So I have a rather large dataset where values are from the interval $[0,1] \in \mathbb{R}$. But the problem is that a big portion of the values are extremely close to $0$.
So firstly I'm looking for a normalization function that would get those extremely small numbers to more meaningful values, but on the hand keep all the elements in the initial interval. I've two guiding principles for the envisioned method:
- $a_2 \ge a_1$ where $a_2$ is the new value for $a_1$ after normalization (So we don't want an element's value to decrease after the normalization process).
- $a_1 \ge b_1 \Longrightarrow a_2 \ge b_2$ (meaning if $a$'s value is bigger(or equal) than $b$'s initially, it should still hold after normalization).
Secondly I've this more ambitious goal: fixing the average of the data set to a certain value via some normalizing method.
For instance if we wanted to set the average to $0.5$ we could simply multiple all elements of the data set by $\frac{0.5}{initial\_average}$, however that could result into some elements falling out of the interval $[0,1]$ since some values may exceed $1$.
Your help is much appreciated. Please leave a comment if I wasn't clear enough with the description.

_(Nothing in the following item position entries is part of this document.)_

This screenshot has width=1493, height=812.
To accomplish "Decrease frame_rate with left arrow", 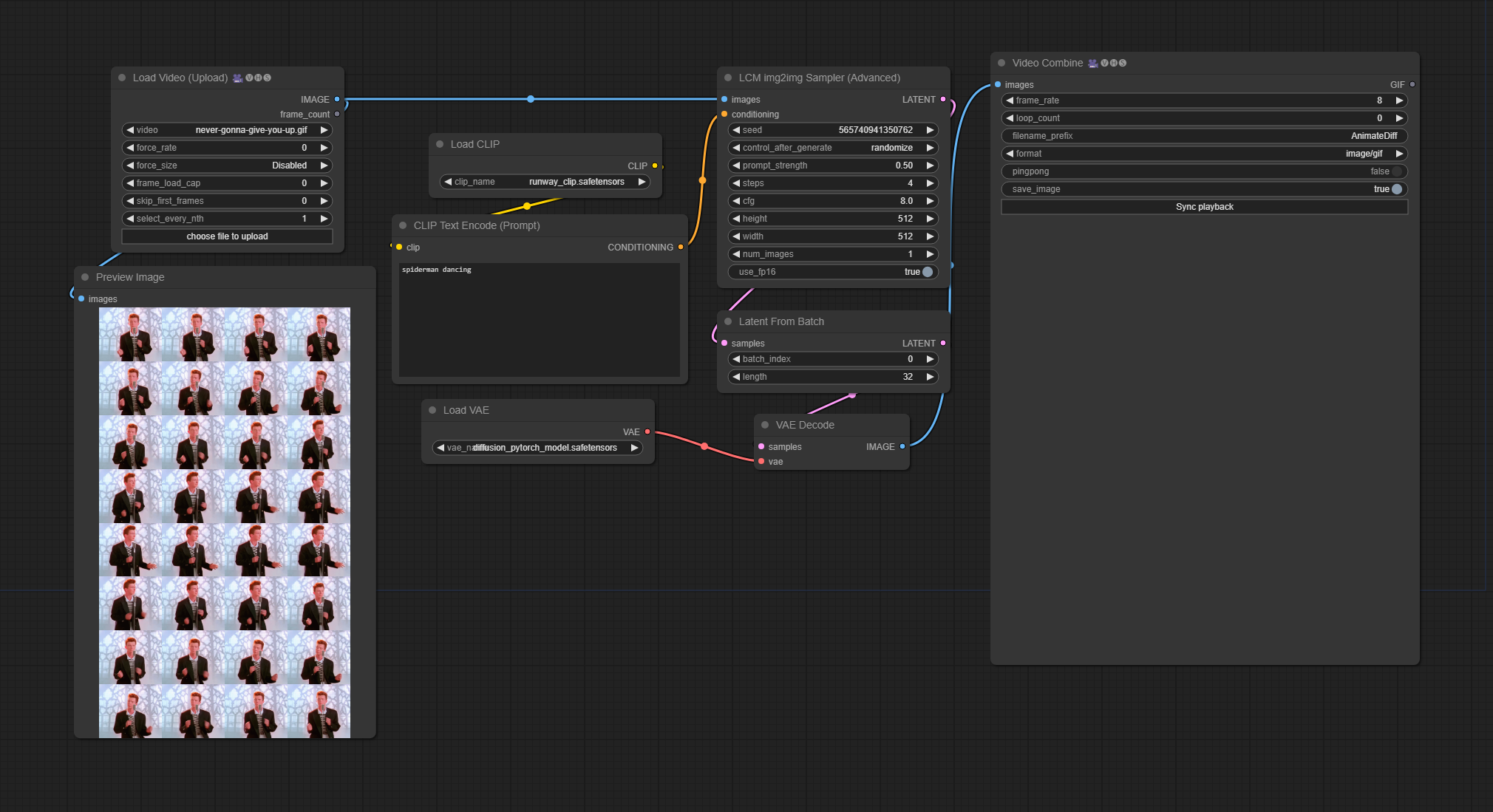I will pyautogui.click(x=1010, y=100).

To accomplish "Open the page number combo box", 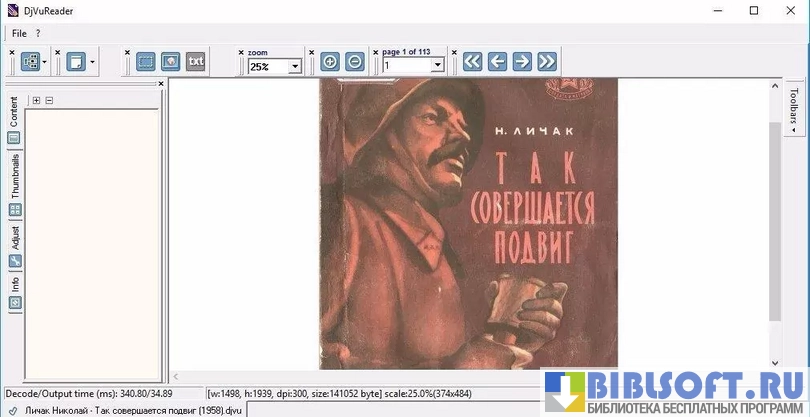I will click(437, 67).
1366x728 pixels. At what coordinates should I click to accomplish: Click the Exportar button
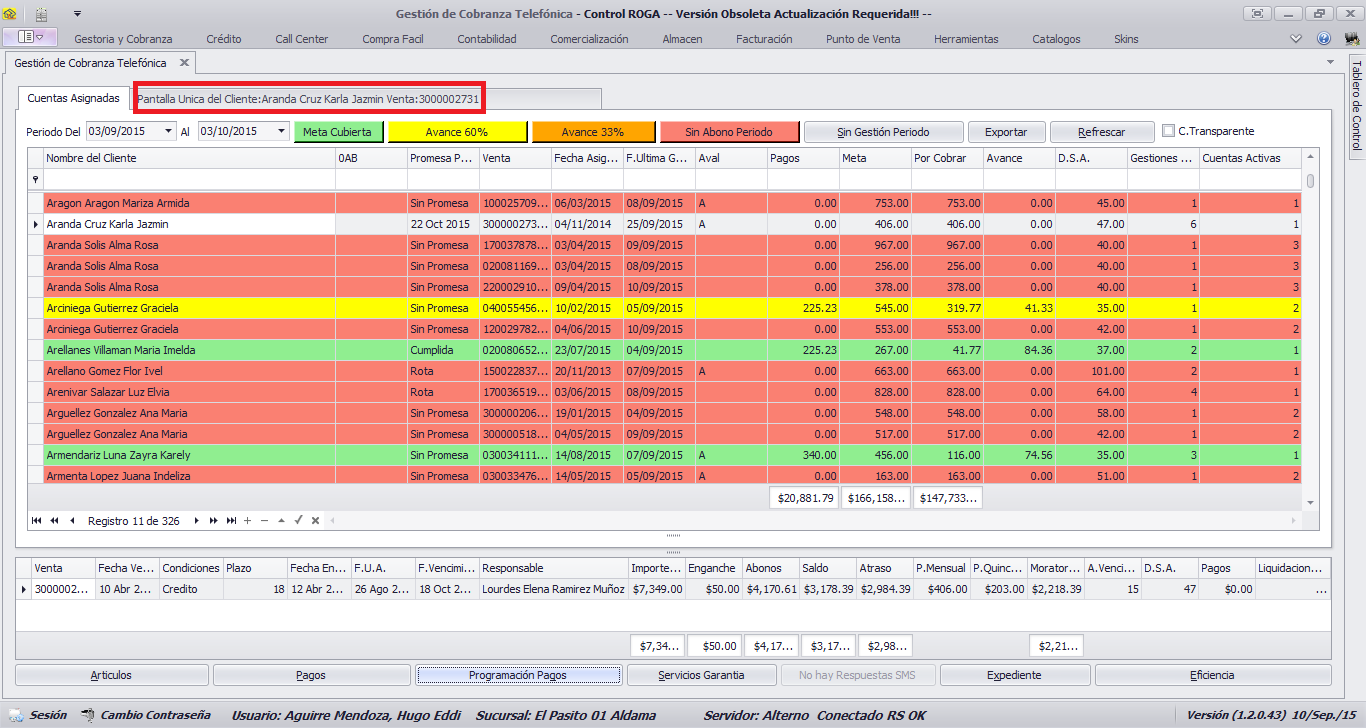[x=1006, y=131]
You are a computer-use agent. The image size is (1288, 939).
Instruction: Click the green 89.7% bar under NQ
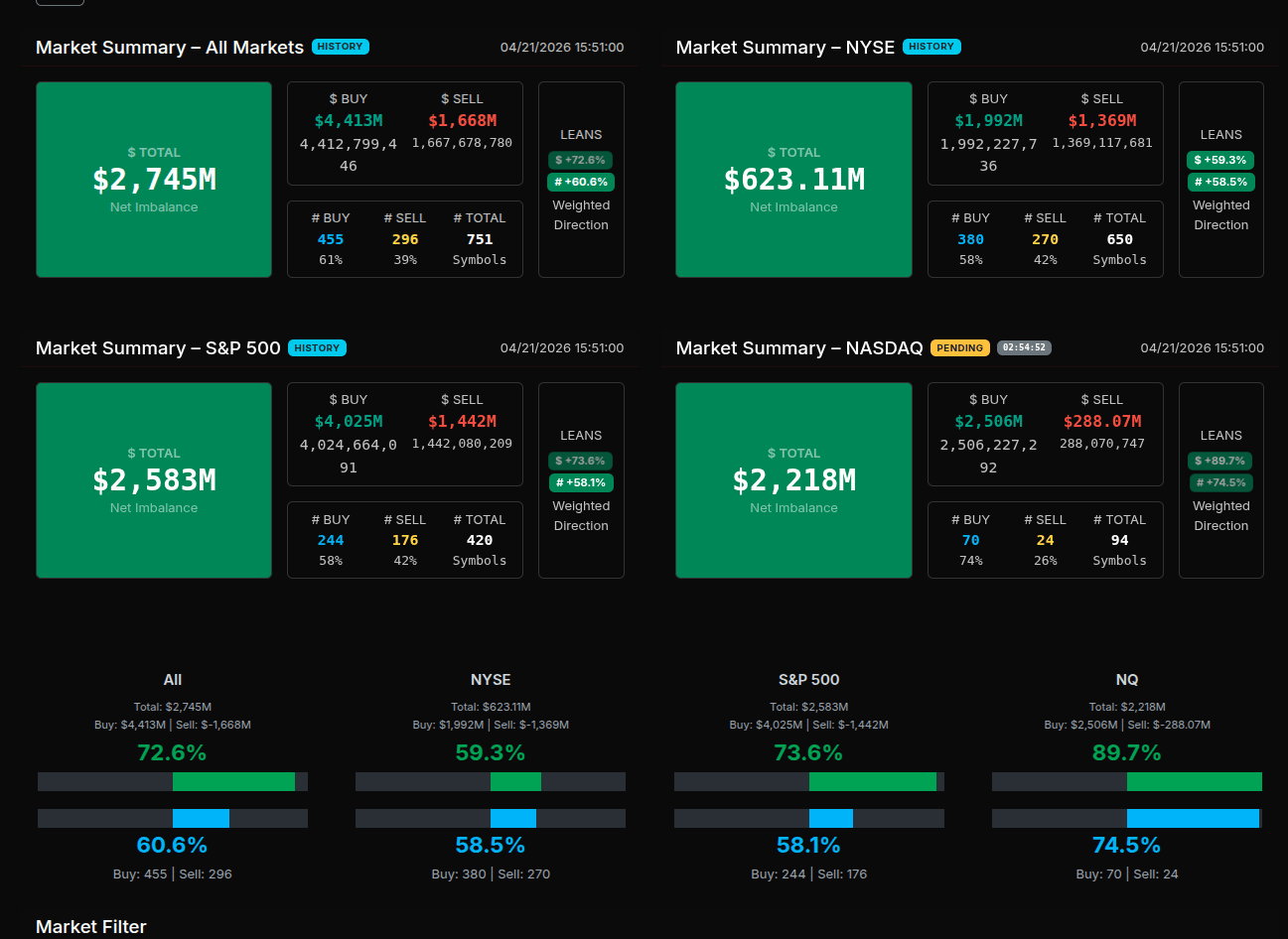(x=1194, y=782)
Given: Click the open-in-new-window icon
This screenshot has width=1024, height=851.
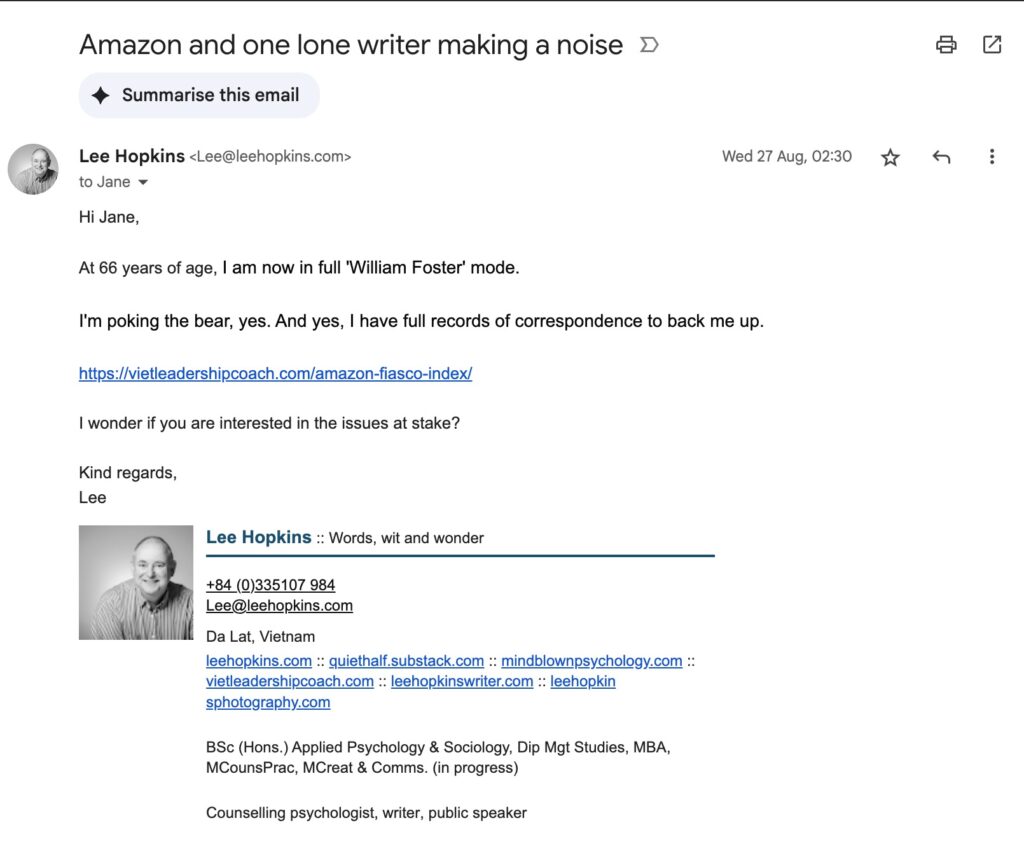Looking at the screenshot, I should click(991, 45).
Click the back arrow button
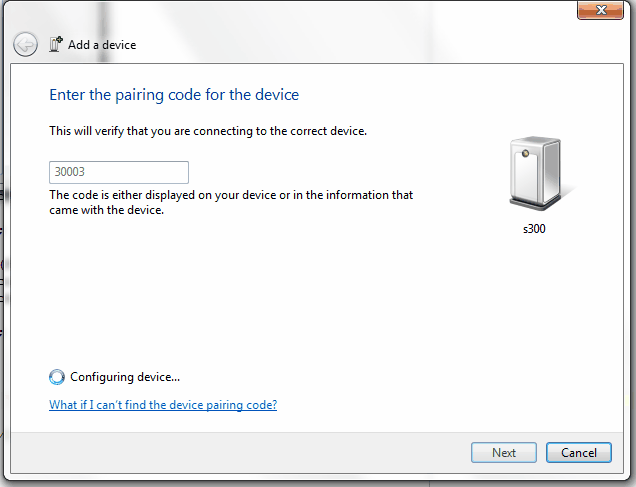This screenshot has width=636, height=487. tap(25, 44)
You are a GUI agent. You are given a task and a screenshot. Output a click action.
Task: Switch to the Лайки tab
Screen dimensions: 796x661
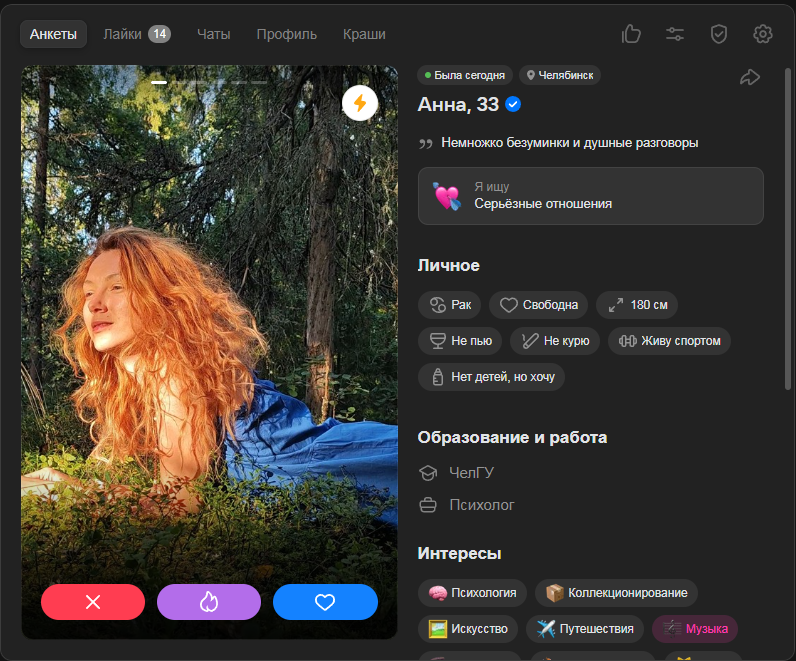[x=136, y=34]
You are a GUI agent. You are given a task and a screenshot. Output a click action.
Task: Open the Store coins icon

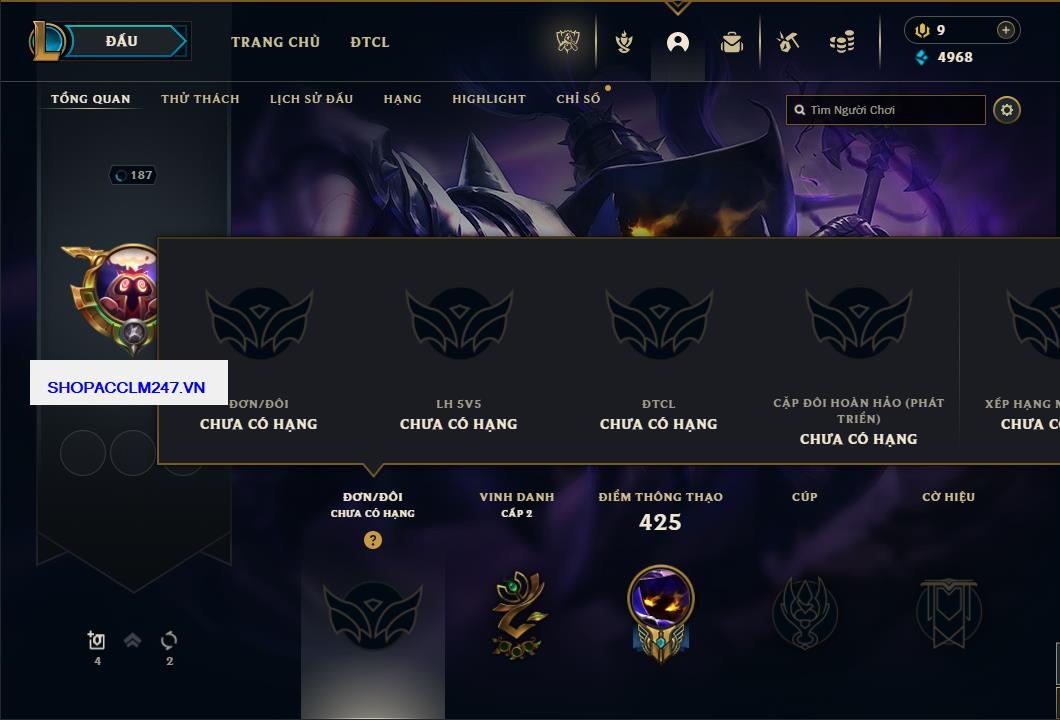tap(842, 43)

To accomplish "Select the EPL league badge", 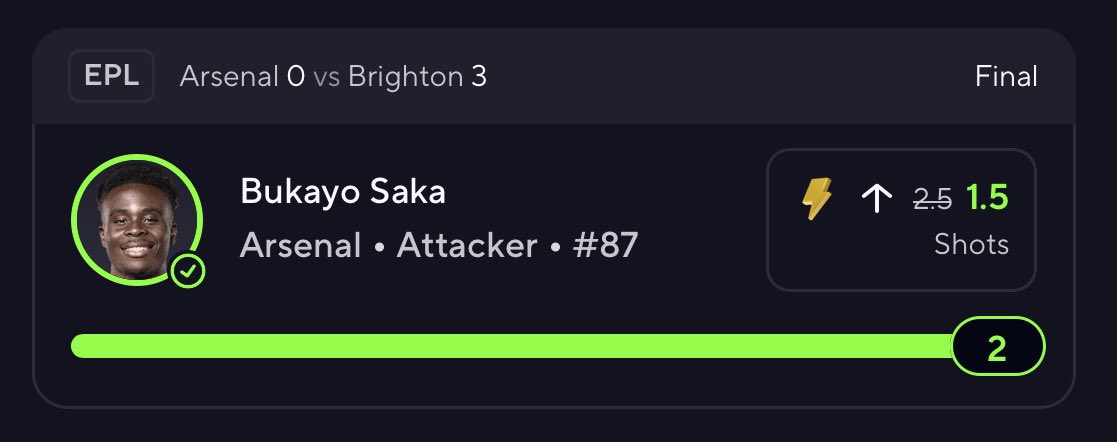I will (x=111, y=76).
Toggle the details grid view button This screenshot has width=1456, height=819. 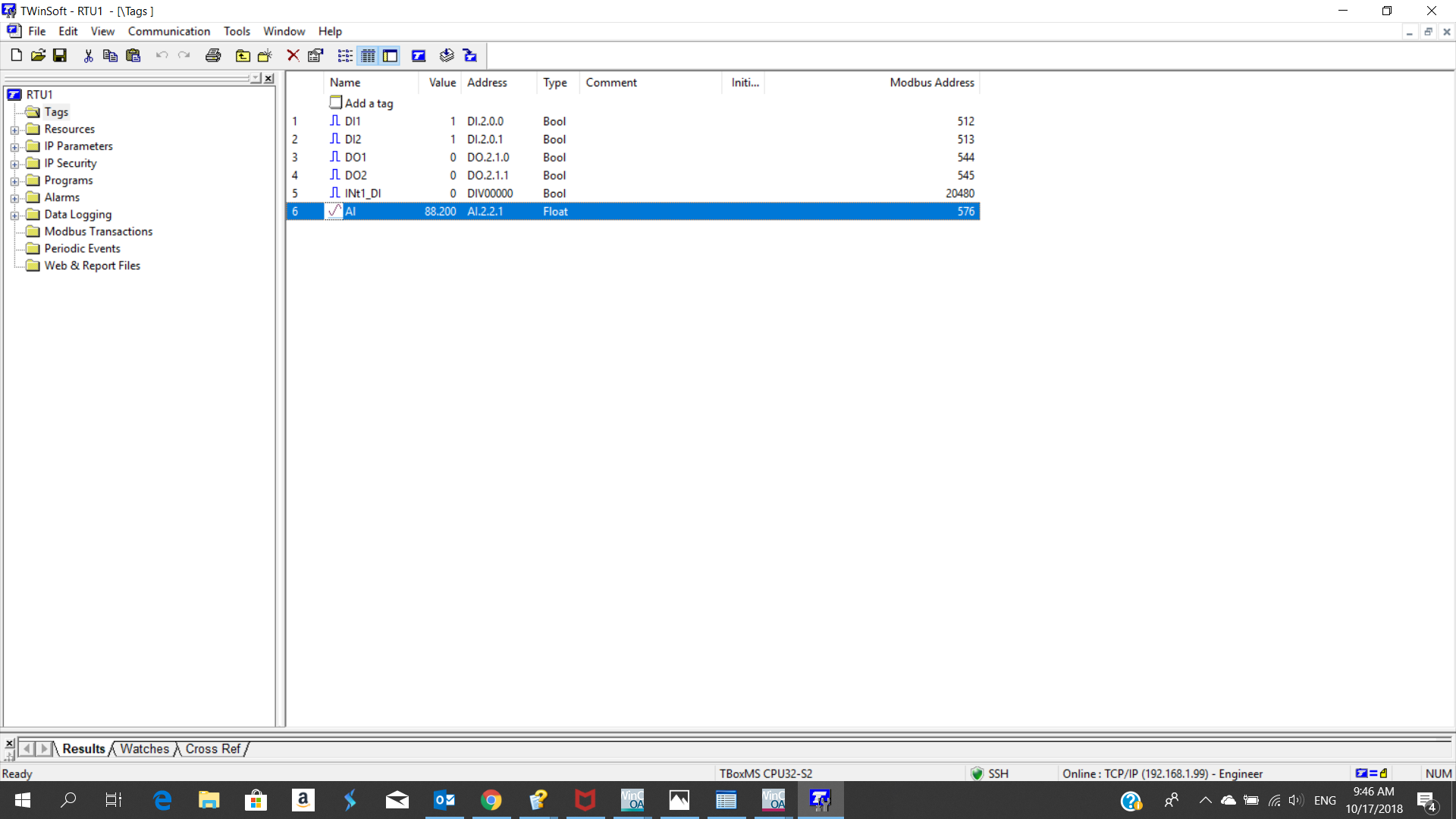tap(368, 55)
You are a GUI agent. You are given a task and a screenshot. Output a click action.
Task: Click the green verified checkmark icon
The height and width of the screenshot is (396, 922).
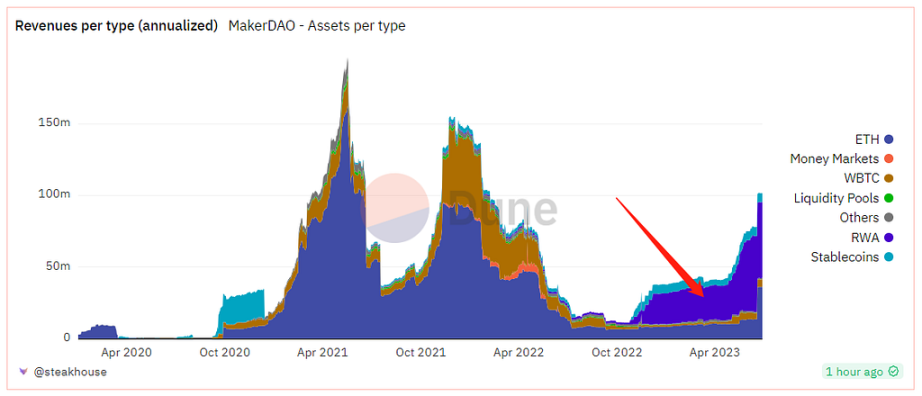point(894,371)
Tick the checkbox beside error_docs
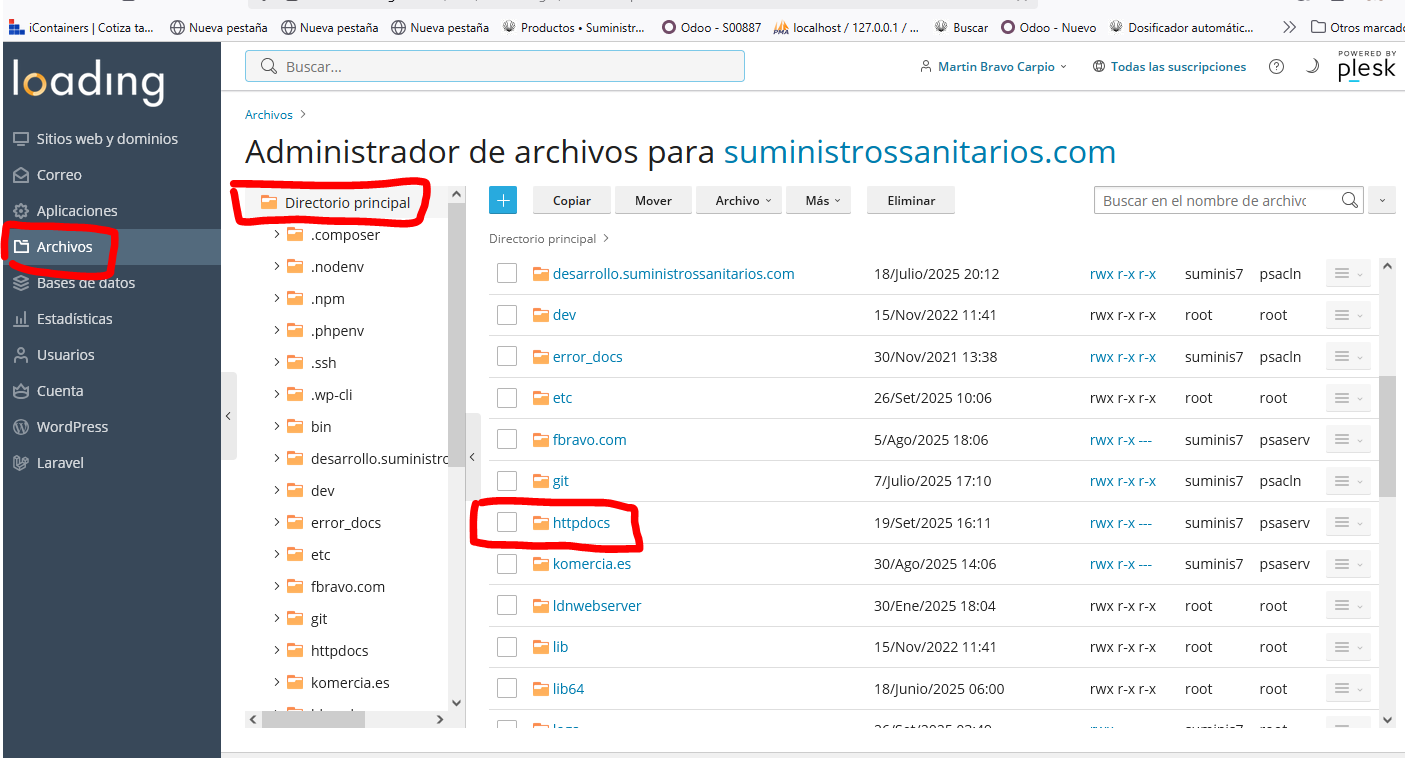The image size is (1405, 758). point(507,356)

As eigenjohnson suggested, taking the logarithm is a reasonable way to deal with numbers of different scales (if none of the values are exactly equal to $0$). However, you want the numbers to remain in $[0,1]$, and logarithm will not do that. I suggest raising them to a small power $p>0$. This stretches the neighborhood of $0$: for example, here is $p=0.1$:
There is no nice analytic way to get the mean of transformed values to be $0.5$; you'd have to solve some unpleasant equation for $p$. But it is very easy to set the median to $0.5$. Just find the median $m$ of your data and let $p=\ln(0.5)/\ln(m)$.